Carrington, 32, came under scrutiny by Dallas officials when he insisted on testifying on behalf of prisoner Purcelle Bronson in a lawsuit against the DOC, despite being placed in the hole as a form of witness intimidation. Carrington became an even greater target when he exposed the fact that SCI Dallas guards encouraged Matthew Bullock to kill himself and helped Bullock’s family win a large settlement against the DOC. Originally from Ohio, Carrington was arrested in Pittsburgh in 1999 and has spent over 10 years under the worst dying conditions in Pennsylvania, including Camphills’s SMU. He is a clothing designer and book author and is well known as a loyal person who does not fold under state pressure.

Anthony Locke.
[Bio not available at this time.]

Duane Peter.
Student of the “black laws” which postulates that every human being is sovereign, Duane, 41, is a high command Moorish Prisoner of War (MPOW) with a highly political mind and inside intelligence on the inner workings of the government. Duane is a target of the Luzerne County District Attorney’s Office because he assisted in exposing the “kids-for-cash” scandal that resulted in several being awarded millions of dollars in settlement money. Duane has been confined in solitary since 2005, where the state buries most of its prisoners it feels are too capable of exposing state and government corruption.

11.30.13

The Dallas 6: Some Background on the Case.

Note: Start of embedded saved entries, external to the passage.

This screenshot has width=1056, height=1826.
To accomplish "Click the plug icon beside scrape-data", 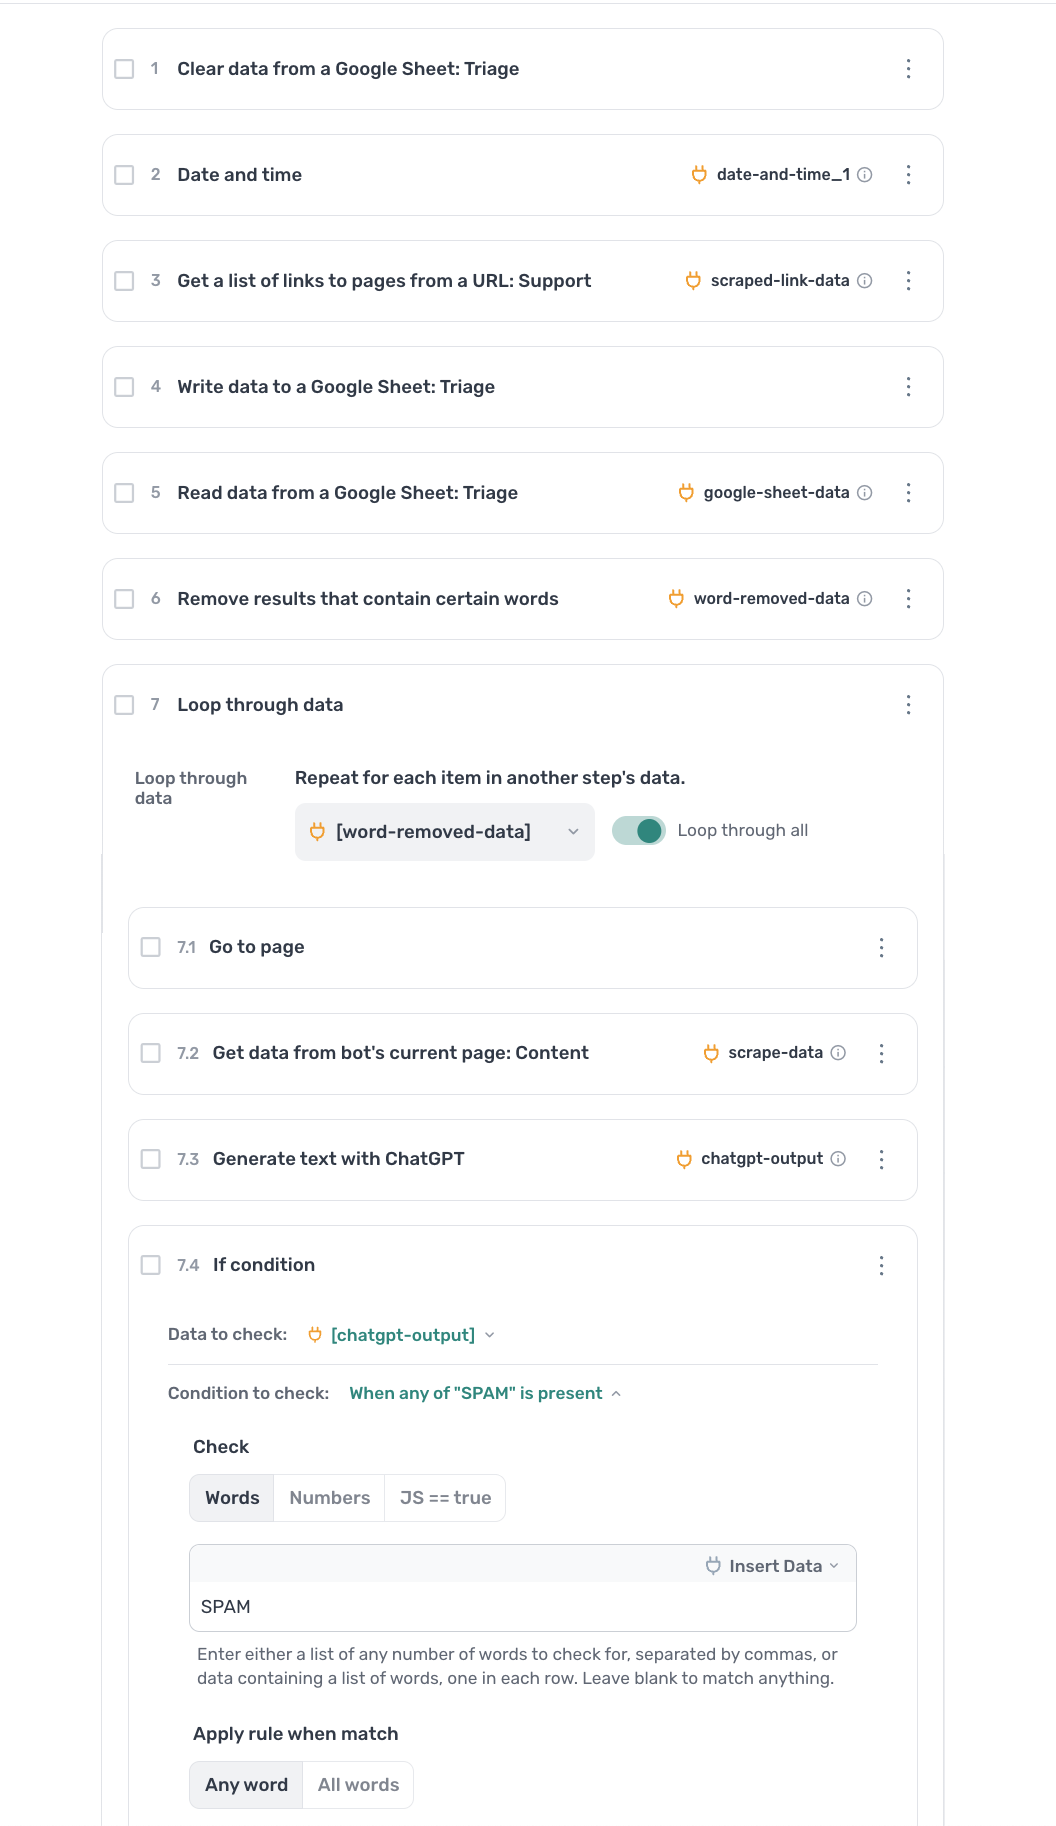I will pyautogui.click(x=711, y=1052).
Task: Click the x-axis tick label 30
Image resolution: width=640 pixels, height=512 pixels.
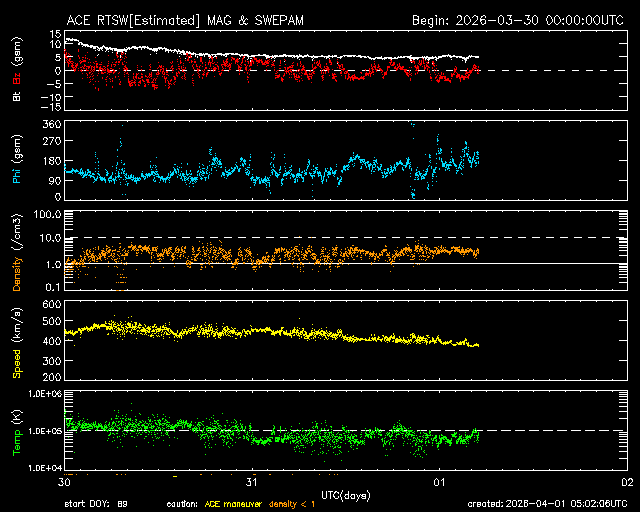Action: [x=65, y=482]
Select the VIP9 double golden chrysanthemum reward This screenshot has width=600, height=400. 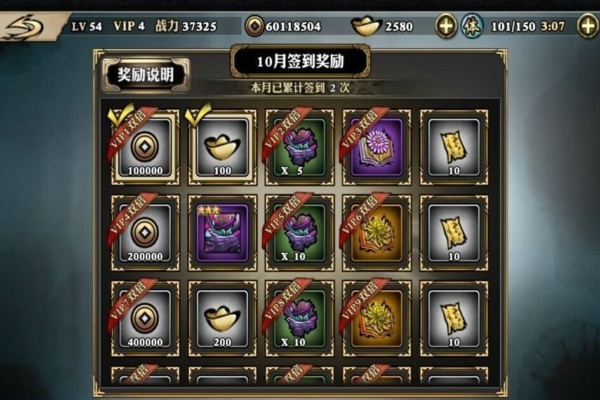(x=377, y=318)
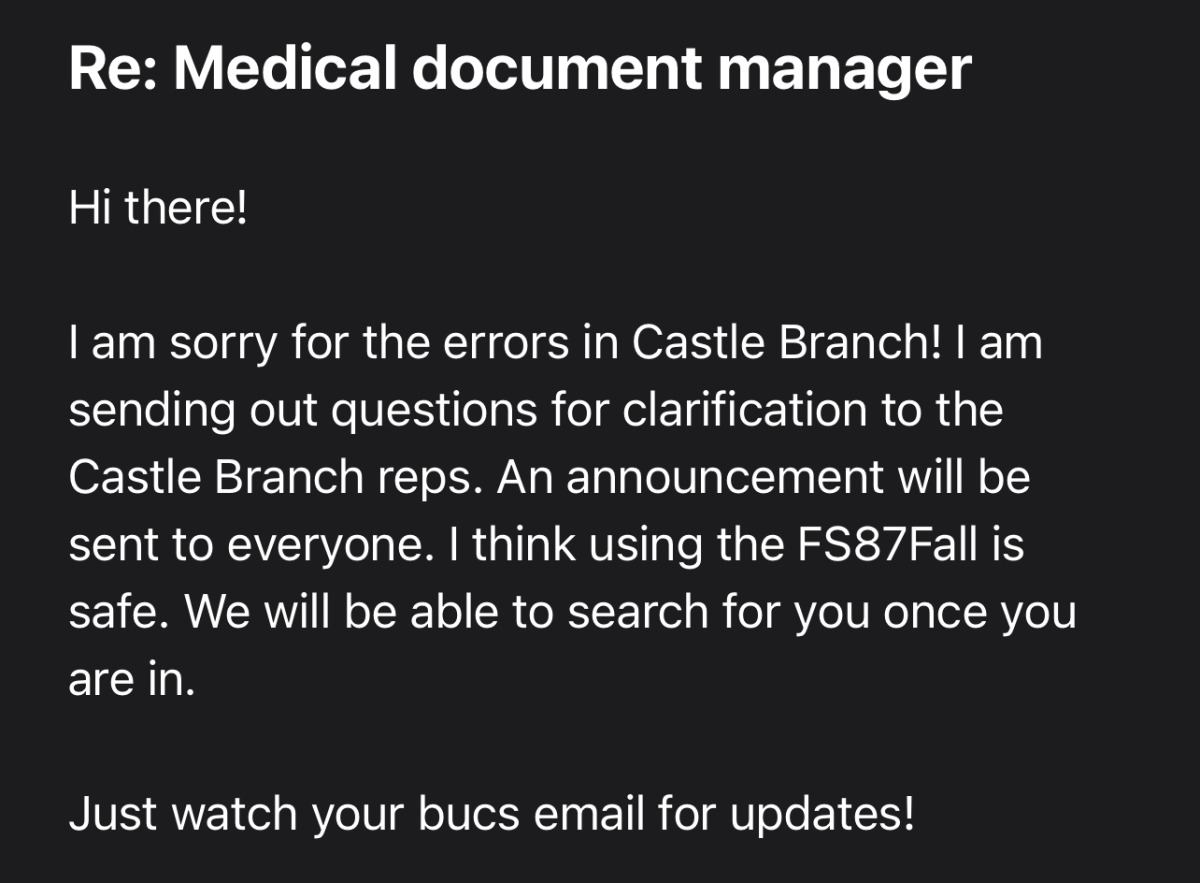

PRESS RELEASE—NOVEMBER 3, 2013
The Dallas Six Case: Some Background.

Press Contact:
Vania Gulston
Dallas Six Legal Defense Committee—Philadelphia.
267.591.7219
vaniagulston@thedallas6.org

The trial of the Dallas 6 is set to resume on May 5, 2014 in the Luzerne County Courthouse. This trial pertains to an April 29, 2010 peaceful protest against illegal and barbaric conditions created by the Department of Corrections’ prison guards in the “hole” at the State Correctional Institution at Dallas (SCI Dallas), including food starvation, mail destruction, beatings, medical neglect, use of a “torture chair” and deaths of various prisoners.

After guards tortured fellow prisoner Isaac Sanchez in the torture chair overnight and threatened several Dallas 6 members with death, inmates Andre Jacobs, Carrington Keys, Duane Peter, Derrick Stanley, Anthony Locke and Anthony Kelly decided that they didn’t want to suffer anymore. Covering their cell door windows with bedding, the prisoners demanded that the abuse stop, and requested access to their counselors, state police, the District Attorney and the Public Defenders’ Office. They had no access to telephones or computers and their incoming and out-going mail were being destroyed to undermine their ability to expose the corruption.

Rather than investigate or attempt to resolve the issues which occurred for over a year prior to April 29, 2010, prison officials staged an armed assault against the unarmed men, who were all locked inside of their individual cells, viciously attacking them with electro-shock shields, tazers, fists, and pepper-spray. While all of the guards involved in the incident admitted that they did not suffer any injuries, members of the Dallas 6 were left bloody, naked, with burnt skin, and in pain.

Following the assaults, several Dallas 6 members were transferred to other prisons. Hundreds of documents were generated, including specific claims of misconduct alleged against the Dallas 6. Not once was the word “riot” mentioned. After civil actions and other complaints were filed against prison guards and officials regarding the events, the prison, state police, and the Luzerne County District Attorney’s Office formed an alliance to bring criminal charges against the Dallas 6–now calling the incident a “riot,” four months later.

In pursuing this case, Pennsylvania tax dollars are being misused to prop up a prison culture that results in the abuse prisoners.  From transporting the Dallas 6 to court with helicopters hovering above, attorney hours, housing, court staffing, and travel over the course of a 3-year period, the state has spent between $250,000 and half a million dollars to prosecute these men who took a stand to save their lives and the lives of people around them.

The trial of the Dallas 6 will represent a moment of truth and exposure. We call on all who believe in justice and equality to promote awareness of this case.